A recent edition of the Atlantic Monthly carried a series of short articles on creativity, and one of their short profiles was an interview with Frank Gehry which I reproduce below. (Click here for the original article). And here is why I am sharing this with you this morning, namely my attempt to understand the early minutes of his (and yours and my) creative process. I am uber-struck by the relations between his initial pen sketches as his mind wanders about his problem, and the building that he finally makes happen a couple of years later. What is going on in his head? For that matter what is going on in MY (or your) head when an idea germinates, which in time and with luck and hard work just may turn into something that does an interesting job. Anyway I am fascinated, and if you have not seen the excellent documentary that Sydney Pollack made on this a few years back, you can catch a trailer at http://www.youtube.com/watch?v=Vu9orvtStdY. In the meantime excuse me, I have some important doodling to do.
Project: Design the building for the New World Symphony in Miami
A winner of the Pritzker Prize, Gehry has staked a claim as perhaps the most acclaimed architect of his day. His sculptural, curvilinear style has become a trademark—and is on display in his design for the New World Symphony building, which opened in Miami earlier this year. Here he shares his New World Symphony sketches and describes how he approaches his projects.
Sketches Courtesy: Gehry Partners, LLP
Image credit: Claudia Uribe
Architecture is a service business. An architect is given a program, budget, place, and schedule. Sometimes the end product rises to art—or at least people call it that.
I work in model; the young kids now are going to be able to work in computer. But I make a model of the site. There are some obvious things: where the entrance should be, where the cars have to go in. You start to get the scale of it. You understand the client’s needs, and what the client is hoping for and yearning for. Once I understand all that, it’s easy to sketch in scale. So quite often, the first sketches are incredibly, uncannily close to the final building—I don’t understand that, really. Compared with when I was just starting out, I’m faster now. I’m better. I know where the bullshit is. I’m pretty good at editing it out before I let it go too far.
I work from the inside out. The sketches may imply form, but they’re educated implications. These have interior and exterior. For example, when I did this sketch [top, sketch], with the box on the right-hand side, it’s in the same proportion—I knew that the box for the theater would be there. Then I drew what’s inside [below, sketch]. Above the stage, the ceiling and the sides have to reflect the sound of the orchestra, and they have to be made a certain thickness—two inches of solid cement plaster. The idea is for them to disperse sound in all directions at once, which means a spherical shape.
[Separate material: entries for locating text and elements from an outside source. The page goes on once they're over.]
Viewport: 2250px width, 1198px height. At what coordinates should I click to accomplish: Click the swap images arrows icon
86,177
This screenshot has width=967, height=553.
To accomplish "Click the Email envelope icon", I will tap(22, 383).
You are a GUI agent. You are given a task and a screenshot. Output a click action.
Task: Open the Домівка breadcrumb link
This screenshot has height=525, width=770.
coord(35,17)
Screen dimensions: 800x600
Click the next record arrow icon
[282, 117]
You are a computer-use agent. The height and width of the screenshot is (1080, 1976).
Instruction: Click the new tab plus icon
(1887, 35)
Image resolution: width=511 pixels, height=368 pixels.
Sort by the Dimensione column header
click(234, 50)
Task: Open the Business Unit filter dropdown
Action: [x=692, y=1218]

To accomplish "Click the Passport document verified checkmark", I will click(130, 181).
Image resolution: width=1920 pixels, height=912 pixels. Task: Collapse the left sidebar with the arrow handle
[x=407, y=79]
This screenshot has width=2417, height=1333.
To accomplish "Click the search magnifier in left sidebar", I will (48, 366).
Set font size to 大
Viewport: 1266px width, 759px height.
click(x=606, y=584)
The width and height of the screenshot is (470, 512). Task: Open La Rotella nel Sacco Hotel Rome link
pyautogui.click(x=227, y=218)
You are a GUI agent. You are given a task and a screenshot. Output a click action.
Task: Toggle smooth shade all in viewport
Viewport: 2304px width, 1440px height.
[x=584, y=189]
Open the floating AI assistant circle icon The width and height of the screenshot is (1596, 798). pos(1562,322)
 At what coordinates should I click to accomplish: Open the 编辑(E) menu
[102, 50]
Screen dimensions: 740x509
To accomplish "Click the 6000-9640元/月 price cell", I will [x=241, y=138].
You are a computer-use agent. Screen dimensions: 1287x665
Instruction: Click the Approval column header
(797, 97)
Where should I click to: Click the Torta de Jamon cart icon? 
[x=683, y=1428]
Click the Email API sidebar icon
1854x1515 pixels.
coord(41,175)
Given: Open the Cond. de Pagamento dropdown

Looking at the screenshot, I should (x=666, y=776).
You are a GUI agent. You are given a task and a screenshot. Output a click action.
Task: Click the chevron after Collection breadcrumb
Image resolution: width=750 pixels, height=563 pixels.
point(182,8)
Image credit: Rui Dias-Adios
Some people may say my curved panels look like sails. Well, I am a sailor, so I guess I probably do use that metaphor in my work—though not consciously. I mean, why did de Kooning put so much paint on his brush? He probably didn’t know, himself. He kept doing the same thing so much that he probably realized it was something he liked. I always say this process is like the cat with the ball of twine. You’re intuitive, but your intuition is informed.
Look, architecture has a lot of places to hide behind, a lot of excuses. “The client made me do this.” “The city made me do this.” “Oh, the budget.” I don’t believe that anymore. In the end, you have to rise above them. You have to say you solved all that. You’re bringing an informed aesthetic point of view to a visual problem. You have freedom, so you have to make choices—and at the point when I make a choice, the building starts to look like a Frank Gehry building. It’s a signature.